Ingersheim informiert | 02.07.2025
Die Ich-Gesellschaft ist ein Demokratie-Killer – so lautete die Überschrift eines Artikels, welcher vor Kurzem über meinen Kollegen Jürgen Scholz, Bürgermeister in Sersheim, erschien. Er ist schon mehr als 32 Jahre lang Bürgermeister und hat sicher ein gutes Gespür für gesellschaftliche Entwicklungen.
Meine Beobachtung ist eine ganz ähnliche: viele unserer Mitbürgerinnen und Mitbürger stellen ihre eigenen Bedürfnisse und Anliegen in den Vordergrund. Das ist grundsätzlich mal nicht verkehrt und man lernt ja auf jedem Coaching-Seminar, dass es im Leben in erster Linie darum geht, die eigenen Gefühle und Bedürfnisse zu erkennen und seinen Alltag auch an diesen zu orientieren.
Doch was bei all diesem Selbst-Wahrnehmen und Selbst-Bewusstsein nicht vergessen werden darf: dass wir nicht als Einsiedler in einem Konstrukt leben, indem alle anderen das zu erfüllen haben, was uns wichtig ist. Vielmehr sollte es uns allen darum gehen, als Gesellschaft stark zu sein, zu begreifen, dass wir unser Leben nur in der Gemeinschaft leben können und wir in diesem dicht bevölkerten und eng besiedelten Land nicht nur nach uns selbst, sondern eben auch danach schauen müssen, was für die Allgemeinheit funktioniert.

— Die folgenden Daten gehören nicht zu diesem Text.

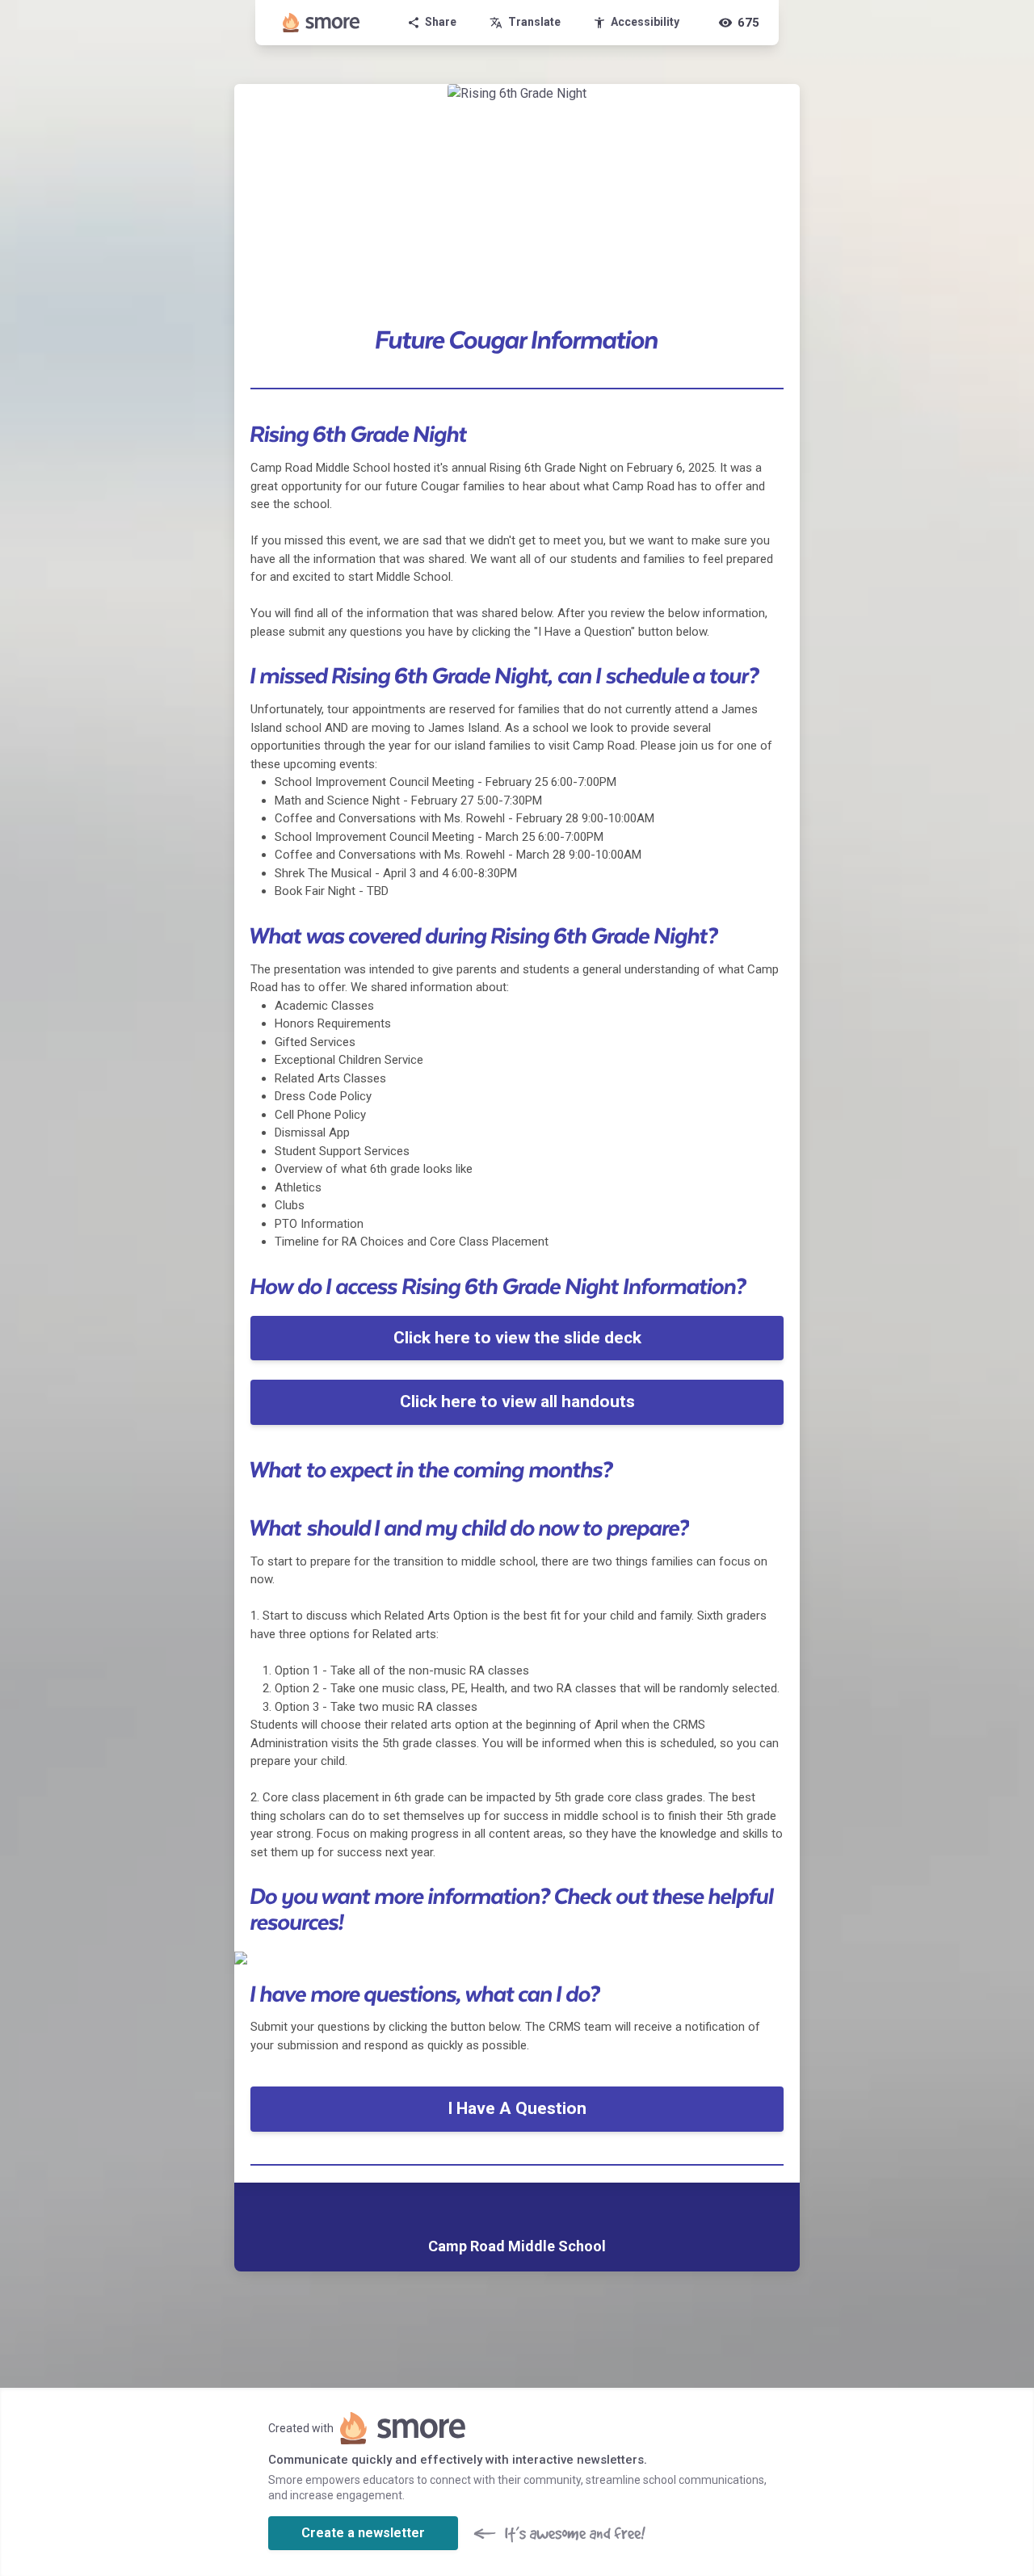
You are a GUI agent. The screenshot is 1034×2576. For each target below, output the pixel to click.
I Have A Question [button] (517, 2108)
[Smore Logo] (321, 23)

Dafür brauchen wir eine lebendige Demokratie! Dafür braucht es die Fähigkeit, auch zu akzeptieren, dass es Regeln gibt, die mir persönlich im ein oder anderen Fall nicht gefallen. Dafür braucht es auch Toleranz gegenüber Mehrheitsentscheidungen und anderen Meinungen.
Dafür brauchen wir auch Menschen, die bereit sind, sich demokratisch einzubringen und ihre Freizeit und Energie dafür nutzen, Verantwortung zu übernehmen, sich Gedanken über das Gemeinwohl zu machen und auch bereit sind, im Zweifel „Prügel“ für Entscheidungen einzustecken, die aufgrund aller Abwägungen auch manchmal dem ein oder anderen weh tun können.

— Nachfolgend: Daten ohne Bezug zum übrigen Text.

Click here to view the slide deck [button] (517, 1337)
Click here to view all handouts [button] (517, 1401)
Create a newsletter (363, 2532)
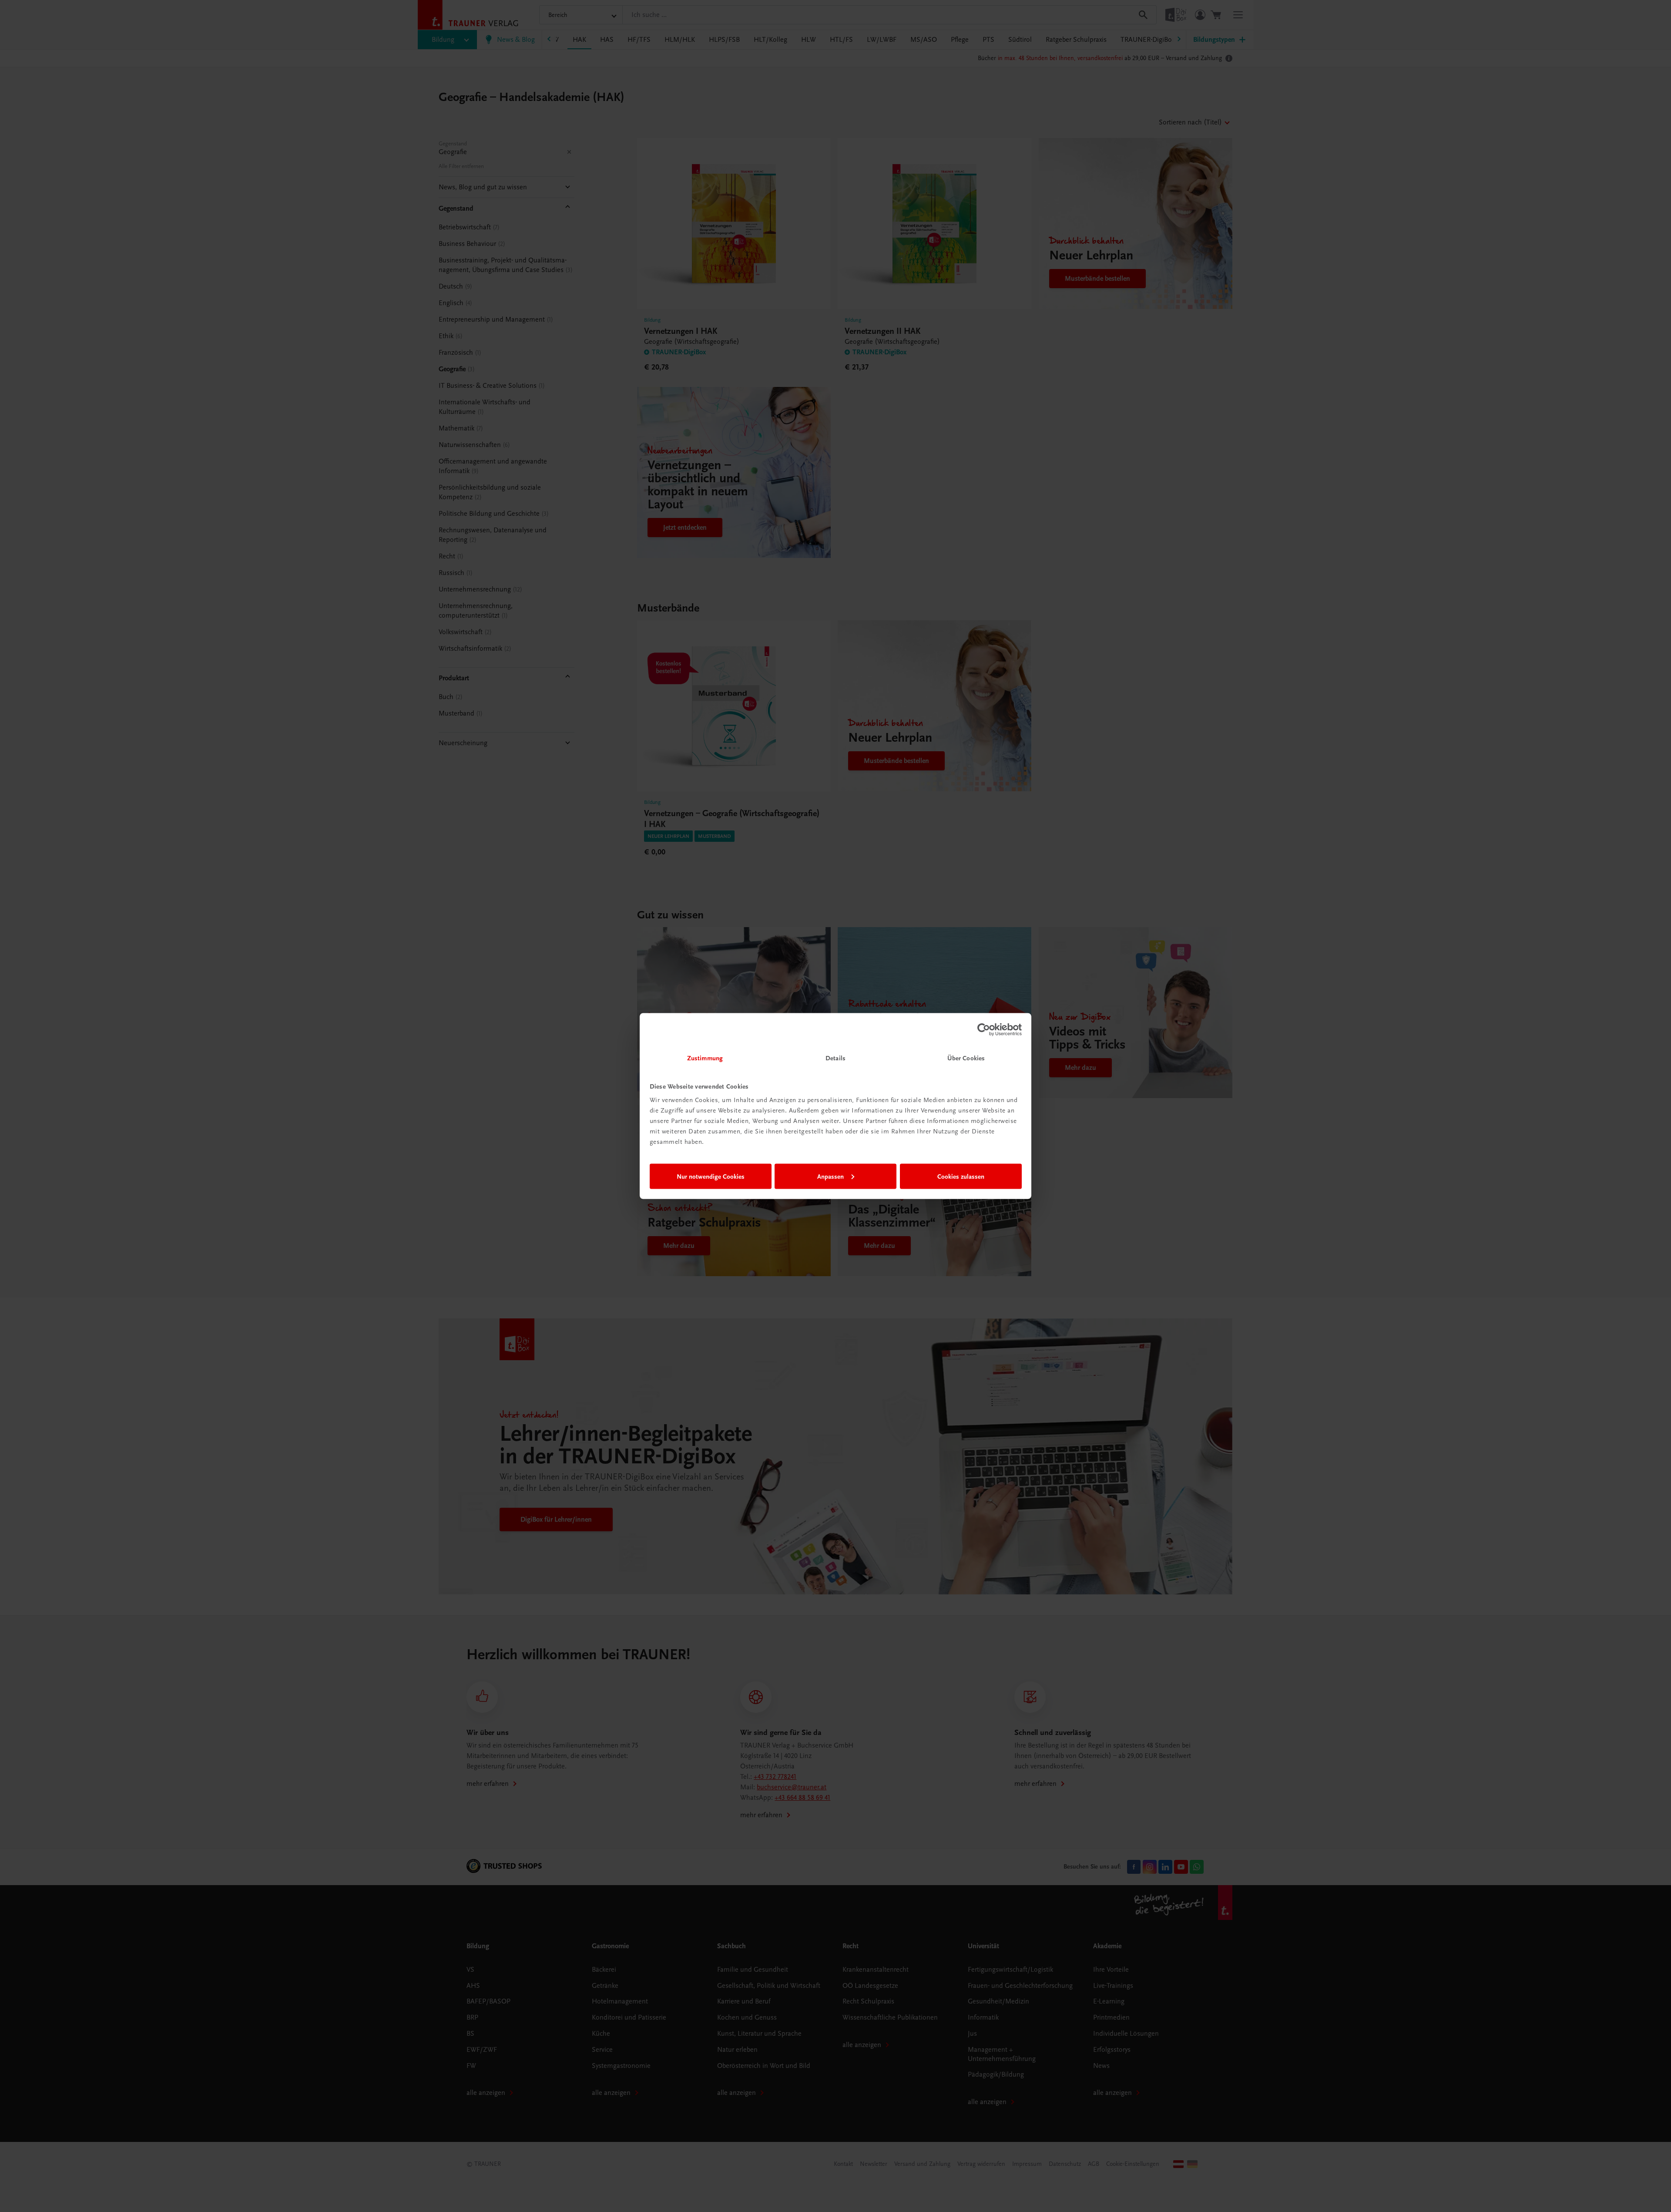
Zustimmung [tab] (705, 1058)
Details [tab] (835, 1058)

Deshalb Danke ich an dieser Stelle ganz aufrichtig allen Kandidatinnen und Kandidaten, die sich im Rahmen der Kommunalwahl im vergangenen Jahr für ein Mandat im Gemeinderat beworben haben! Danke auch an die Gewählten! Es ist nicht selbstverständlich, sich abends in den Ratssaal zu setzen, nach der „normalen“ Arbeit, um sich den Anliegen und Themen der Gemeinde zu widmen.
Die Themen sind oft nicht einfach: klamme Finanzen, ein nicht auszugleichender Haushalt und immer mehr gesetzliche Anforderungen machen es der Gemeinde nicht einfach, ihre Aufgaben zu erfüllen.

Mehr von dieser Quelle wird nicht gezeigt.